■ **Directions for this task**: Reproduce the rows below word for word, beginning with the very first row and continuing through the row containing "pyautogui.click(x=663, y=162)", including both of those rows.

^^^^^^^^^^^^^^^^

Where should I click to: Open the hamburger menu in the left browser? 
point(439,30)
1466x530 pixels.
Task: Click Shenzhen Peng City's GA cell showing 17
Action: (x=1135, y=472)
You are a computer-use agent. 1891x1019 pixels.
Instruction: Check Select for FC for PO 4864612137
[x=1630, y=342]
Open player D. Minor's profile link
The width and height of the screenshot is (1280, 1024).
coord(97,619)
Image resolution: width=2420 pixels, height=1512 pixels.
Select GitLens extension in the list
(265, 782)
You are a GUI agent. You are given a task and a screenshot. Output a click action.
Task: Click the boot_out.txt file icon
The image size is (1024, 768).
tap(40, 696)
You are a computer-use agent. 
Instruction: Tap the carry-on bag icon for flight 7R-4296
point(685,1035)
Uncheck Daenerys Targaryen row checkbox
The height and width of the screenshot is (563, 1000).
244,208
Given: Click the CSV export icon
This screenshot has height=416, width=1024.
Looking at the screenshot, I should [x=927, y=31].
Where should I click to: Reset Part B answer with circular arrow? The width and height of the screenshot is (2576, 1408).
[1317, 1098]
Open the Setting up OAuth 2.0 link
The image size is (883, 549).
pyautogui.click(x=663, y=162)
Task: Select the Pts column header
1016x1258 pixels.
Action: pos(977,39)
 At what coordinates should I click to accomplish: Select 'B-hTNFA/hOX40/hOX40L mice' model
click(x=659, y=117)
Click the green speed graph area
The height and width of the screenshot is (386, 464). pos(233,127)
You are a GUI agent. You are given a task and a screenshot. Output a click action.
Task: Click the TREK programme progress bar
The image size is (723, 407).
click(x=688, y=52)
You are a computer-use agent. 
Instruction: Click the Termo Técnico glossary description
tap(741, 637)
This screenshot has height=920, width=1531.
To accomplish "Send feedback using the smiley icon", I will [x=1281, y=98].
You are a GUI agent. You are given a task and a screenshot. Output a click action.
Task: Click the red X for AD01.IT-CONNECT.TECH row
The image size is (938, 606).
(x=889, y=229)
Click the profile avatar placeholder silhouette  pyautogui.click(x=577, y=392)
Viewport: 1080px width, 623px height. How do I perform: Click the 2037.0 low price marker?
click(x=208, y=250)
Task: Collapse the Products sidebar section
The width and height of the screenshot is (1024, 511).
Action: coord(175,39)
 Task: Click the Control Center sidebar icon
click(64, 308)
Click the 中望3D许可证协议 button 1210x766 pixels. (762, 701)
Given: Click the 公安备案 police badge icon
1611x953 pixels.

^^^^^^^^^^^^^^^^

■ **Exercise answer**:
Where should I click to: Open the hamburger menu in the left browser? 
point(439,30)
1466x530 pixels.
Task: Click Shenzhen Peng City's GA cell showing 17
Action: (x=1135, y=472)
You are a computer-use agent. 1891x1019 pixels.
Instruction: Check Select for FC for PO 4864612137
[x=1630, y=342]
Open player D. Minor's profile link
The width and height of the screenshot is (1280, 1024).
coord(97,619)
Image resolution: width=2420 pixels, height=1512 pixels.
Select GitLens extension in the list
(265, 782)
You are a GUI agent. You are given a task and a screenshot. Output a click action.
Task: Click the boot_out.txt file icon
The image size is (1024, 768).
tap(40, 696)
You are a computer-use agent. 
Instruction: Tap the carry-on bag icon for flight 7R-4296
point(685,1035)
Uncheck Daenerys Targaryen row checkbox
The height and width of the screenshot is (563, 1000).
244,208
Given: Click the CSV export icon
This screenshot has height=416, width=1024.
Looking at the screenshot, I should [x=927, y=31].
Where should I click to: Reset Part B answer with circular arrow? The width and height of the screenshot is (2576, 1408).
[1317, 1098]
Open the Setting up OAuth 2.0 link
The image size is (883, 549).
pyautogui.click(x=663, y=162)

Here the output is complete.